» Activity: Look through the records below for the line with "The width and height of the screenshot is (602, 711).". Return that line and each one after it up to and including the line with "Given: Select the right", exactly.

─── Input data ───

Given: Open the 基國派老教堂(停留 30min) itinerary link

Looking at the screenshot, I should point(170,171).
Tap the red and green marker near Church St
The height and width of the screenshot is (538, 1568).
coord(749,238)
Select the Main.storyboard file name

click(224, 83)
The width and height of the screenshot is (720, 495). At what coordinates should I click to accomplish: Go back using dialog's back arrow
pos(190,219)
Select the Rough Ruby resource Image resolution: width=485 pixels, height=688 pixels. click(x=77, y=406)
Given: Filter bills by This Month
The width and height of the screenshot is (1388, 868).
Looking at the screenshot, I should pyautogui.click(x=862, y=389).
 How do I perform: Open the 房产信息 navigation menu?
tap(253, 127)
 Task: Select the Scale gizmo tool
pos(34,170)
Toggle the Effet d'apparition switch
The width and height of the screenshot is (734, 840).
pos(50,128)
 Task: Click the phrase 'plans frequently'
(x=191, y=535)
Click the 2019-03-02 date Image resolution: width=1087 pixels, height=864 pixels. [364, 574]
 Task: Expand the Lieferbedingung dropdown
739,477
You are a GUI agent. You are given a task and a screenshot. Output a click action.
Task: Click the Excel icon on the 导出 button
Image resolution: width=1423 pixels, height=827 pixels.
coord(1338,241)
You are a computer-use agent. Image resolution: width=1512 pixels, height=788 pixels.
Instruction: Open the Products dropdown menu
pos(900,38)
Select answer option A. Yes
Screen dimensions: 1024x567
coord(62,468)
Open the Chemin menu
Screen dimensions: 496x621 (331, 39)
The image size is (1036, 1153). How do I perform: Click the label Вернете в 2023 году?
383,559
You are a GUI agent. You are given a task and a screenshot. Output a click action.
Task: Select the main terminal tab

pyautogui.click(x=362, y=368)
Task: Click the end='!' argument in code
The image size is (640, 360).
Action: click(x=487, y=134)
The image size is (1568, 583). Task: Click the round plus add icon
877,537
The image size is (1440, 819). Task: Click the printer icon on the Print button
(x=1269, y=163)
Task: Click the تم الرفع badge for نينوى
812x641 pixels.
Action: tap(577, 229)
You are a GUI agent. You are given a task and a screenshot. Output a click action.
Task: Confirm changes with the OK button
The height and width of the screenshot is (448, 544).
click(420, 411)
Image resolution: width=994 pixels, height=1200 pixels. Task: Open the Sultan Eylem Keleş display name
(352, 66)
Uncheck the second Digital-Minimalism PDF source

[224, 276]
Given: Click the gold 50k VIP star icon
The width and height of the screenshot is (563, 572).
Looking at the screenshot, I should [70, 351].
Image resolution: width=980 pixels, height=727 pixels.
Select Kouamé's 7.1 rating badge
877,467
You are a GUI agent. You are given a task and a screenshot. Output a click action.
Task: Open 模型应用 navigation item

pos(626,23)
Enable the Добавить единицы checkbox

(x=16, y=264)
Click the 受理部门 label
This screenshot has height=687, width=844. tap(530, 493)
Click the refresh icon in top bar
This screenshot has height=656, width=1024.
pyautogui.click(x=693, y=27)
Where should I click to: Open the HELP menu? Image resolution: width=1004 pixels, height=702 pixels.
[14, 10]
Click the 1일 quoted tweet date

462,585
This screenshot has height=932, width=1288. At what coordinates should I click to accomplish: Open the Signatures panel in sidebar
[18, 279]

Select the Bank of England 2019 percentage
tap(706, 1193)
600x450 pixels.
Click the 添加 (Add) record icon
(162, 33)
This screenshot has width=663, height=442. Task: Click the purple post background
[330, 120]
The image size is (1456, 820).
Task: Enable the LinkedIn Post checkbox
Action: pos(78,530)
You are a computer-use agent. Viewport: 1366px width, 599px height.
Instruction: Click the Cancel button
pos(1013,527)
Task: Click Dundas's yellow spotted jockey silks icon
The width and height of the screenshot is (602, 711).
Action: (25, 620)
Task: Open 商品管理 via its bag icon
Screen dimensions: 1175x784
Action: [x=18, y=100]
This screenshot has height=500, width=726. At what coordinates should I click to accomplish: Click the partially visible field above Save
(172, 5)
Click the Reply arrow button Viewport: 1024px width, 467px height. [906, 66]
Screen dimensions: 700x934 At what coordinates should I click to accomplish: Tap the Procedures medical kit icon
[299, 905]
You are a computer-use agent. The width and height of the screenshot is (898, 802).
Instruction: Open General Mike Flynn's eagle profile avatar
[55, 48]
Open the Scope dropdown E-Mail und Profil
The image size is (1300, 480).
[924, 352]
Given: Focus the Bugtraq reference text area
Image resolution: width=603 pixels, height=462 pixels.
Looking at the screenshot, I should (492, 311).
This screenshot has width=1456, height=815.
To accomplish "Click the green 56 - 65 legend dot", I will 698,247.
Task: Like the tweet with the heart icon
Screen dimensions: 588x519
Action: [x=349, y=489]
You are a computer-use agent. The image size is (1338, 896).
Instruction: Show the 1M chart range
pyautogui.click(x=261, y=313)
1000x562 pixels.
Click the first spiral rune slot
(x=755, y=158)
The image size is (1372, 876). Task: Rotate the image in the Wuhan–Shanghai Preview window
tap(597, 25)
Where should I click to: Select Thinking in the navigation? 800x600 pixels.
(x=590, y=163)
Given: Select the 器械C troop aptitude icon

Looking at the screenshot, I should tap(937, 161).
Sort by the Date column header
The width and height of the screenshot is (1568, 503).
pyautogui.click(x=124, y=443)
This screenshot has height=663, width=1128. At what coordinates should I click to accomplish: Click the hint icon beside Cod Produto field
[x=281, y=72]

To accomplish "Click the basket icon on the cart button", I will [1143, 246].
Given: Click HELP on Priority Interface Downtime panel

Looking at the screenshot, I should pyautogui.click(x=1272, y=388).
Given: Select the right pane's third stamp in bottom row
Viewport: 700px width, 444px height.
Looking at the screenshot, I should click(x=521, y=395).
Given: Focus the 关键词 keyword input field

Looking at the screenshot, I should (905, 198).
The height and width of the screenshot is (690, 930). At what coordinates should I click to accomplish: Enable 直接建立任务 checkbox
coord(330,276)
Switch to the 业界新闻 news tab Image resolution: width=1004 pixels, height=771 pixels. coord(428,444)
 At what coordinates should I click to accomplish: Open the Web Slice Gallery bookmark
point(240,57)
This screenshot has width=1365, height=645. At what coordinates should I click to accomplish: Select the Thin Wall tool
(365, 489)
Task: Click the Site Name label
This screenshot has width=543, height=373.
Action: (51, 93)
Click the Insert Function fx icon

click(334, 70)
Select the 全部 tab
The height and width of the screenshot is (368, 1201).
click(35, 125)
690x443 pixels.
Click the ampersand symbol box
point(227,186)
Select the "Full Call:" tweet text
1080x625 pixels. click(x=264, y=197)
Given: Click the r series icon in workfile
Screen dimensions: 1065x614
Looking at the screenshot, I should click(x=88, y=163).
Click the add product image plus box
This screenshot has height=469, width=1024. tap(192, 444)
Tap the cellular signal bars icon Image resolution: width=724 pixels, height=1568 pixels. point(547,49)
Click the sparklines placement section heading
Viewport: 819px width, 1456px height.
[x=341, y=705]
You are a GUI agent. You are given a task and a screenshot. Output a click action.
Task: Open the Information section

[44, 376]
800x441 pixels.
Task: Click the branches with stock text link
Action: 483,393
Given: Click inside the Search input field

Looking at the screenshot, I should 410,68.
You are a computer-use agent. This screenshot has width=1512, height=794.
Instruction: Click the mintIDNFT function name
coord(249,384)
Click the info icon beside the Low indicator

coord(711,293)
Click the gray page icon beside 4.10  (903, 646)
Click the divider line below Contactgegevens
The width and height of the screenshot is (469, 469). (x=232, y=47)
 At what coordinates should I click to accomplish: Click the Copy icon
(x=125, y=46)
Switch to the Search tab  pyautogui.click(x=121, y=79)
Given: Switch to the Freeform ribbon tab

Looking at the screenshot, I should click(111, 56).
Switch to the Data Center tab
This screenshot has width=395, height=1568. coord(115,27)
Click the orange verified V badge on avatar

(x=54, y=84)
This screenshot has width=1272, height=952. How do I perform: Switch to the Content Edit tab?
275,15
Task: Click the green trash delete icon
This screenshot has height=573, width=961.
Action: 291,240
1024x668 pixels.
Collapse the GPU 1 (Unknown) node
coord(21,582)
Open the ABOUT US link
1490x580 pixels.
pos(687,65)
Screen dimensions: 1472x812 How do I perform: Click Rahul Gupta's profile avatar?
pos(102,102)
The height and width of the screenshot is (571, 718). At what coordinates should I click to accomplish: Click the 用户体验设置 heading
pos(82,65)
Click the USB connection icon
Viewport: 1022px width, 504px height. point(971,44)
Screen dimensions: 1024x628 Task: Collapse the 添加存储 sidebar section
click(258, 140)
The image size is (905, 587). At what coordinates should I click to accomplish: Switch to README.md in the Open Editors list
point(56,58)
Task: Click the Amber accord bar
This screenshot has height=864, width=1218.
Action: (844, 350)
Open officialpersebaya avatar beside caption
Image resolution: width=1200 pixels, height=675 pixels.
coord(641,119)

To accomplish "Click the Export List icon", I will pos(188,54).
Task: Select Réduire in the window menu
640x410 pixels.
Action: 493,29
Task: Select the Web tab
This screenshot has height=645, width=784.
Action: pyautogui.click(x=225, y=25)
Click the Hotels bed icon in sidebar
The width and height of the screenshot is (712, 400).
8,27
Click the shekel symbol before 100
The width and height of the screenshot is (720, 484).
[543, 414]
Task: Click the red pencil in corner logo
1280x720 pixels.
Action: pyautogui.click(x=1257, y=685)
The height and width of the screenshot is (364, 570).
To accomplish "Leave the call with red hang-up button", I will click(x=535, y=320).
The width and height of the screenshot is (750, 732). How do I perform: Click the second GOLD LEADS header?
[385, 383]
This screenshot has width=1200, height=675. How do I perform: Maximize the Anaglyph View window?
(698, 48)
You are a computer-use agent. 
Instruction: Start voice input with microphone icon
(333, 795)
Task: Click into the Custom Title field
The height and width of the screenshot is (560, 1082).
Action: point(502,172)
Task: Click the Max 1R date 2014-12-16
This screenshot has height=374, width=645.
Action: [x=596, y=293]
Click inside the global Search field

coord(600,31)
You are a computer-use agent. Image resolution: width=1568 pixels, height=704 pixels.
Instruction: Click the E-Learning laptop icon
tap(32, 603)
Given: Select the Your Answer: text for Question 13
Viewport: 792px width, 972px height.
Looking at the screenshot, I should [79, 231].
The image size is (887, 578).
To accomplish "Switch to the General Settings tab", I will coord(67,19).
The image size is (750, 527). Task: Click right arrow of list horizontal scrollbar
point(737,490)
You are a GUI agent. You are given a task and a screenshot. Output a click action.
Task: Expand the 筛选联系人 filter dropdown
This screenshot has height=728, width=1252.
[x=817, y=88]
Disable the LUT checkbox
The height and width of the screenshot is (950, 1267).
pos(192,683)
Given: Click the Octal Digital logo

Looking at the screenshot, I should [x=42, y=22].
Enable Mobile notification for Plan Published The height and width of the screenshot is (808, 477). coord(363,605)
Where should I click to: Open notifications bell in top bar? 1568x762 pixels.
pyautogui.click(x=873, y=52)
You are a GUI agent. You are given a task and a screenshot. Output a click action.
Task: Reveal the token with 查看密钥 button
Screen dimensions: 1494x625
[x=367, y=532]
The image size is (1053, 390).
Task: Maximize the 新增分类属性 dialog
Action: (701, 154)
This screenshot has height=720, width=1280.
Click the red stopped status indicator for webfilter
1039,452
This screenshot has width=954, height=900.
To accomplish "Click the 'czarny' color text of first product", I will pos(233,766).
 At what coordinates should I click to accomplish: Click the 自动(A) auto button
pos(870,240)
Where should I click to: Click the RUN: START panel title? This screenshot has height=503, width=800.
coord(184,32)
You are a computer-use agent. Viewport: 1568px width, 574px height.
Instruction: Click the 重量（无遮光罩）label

───

» Expected answer:
The width and height of the screenshot is (602, 711).
Action: (25, 620)
Task: Open 商品管理 via its bag icon
Screen dimensions: 1175x784
Action: [x=18, y=100]
This screenshot has height=500, width=726. At what coordinates should I click to accomplish: Click the partially visible field above Save
(172, 5)
Click the Reply arrow button Viewport: 1024px width, 467px height. [906, 66]
Screen dimensions: 700x934 At what coordinates should I click to accomplish: Tap the Procedures medical kit icon
[299, 905]
You are a computer-use agent. The width and height of the screenshot is (898, 802).
Instruction: Open General Mike Flynn's eagle profile avatar
[55, 48]
Open the Scope dropdown E-Mail und Profil
The image size is (1300, 480).
[924, 352]
Given: Focus the Bugtraq reference text area
Image resolution: width=603 pixels, height=462 pixels.
Looking at the screenshot, I should (492, 311).
This screenshot has width=1456, height=815.
To accomplish "Click the green 56 - 65 legend dot", I will 698,247.
Task: Like the tweet with the heart icon
Screen dimensions: 588x519
Action: [x=349, y=489]
You are a computer-use agent. The image size is (1338, 896).
Instruction: Show the 1M chart range
pyautogui.click(x=261, y=313)
1000x562 pixels.
Click the first spiral rune slot
(x=755, y=158)
The image size is (1372, 876). Task: Rotate the image in the Wuhan–Shanghai Preview window
tap(597, 25)
Where should I click to: Select Thinking in the navigation? 800x600 pixels.
(x=590, y=163)
Given: Select the 器械C troop aptitude icon

Looking at the screenshot, I should tap(937, 161).
Sort by the Date column header
The width and height of the screenshot is (1568, 503).
pyautogui.click(x=124, y=443)
This screenshot has height=663, width=1128. At what coordinates should I click to accomplish: Click the hint icon beside Cod Produto field
[x=281, y=72]

To accomplish "Click the basket icon on the cart button", I will [1143, 246].
Given: Click HELP on Priority Interface Downtime panel

Looking at the screenshot, I should pyautogui.click(x=1272, y=388).
Given: Select the right pane's third stamp in bottom row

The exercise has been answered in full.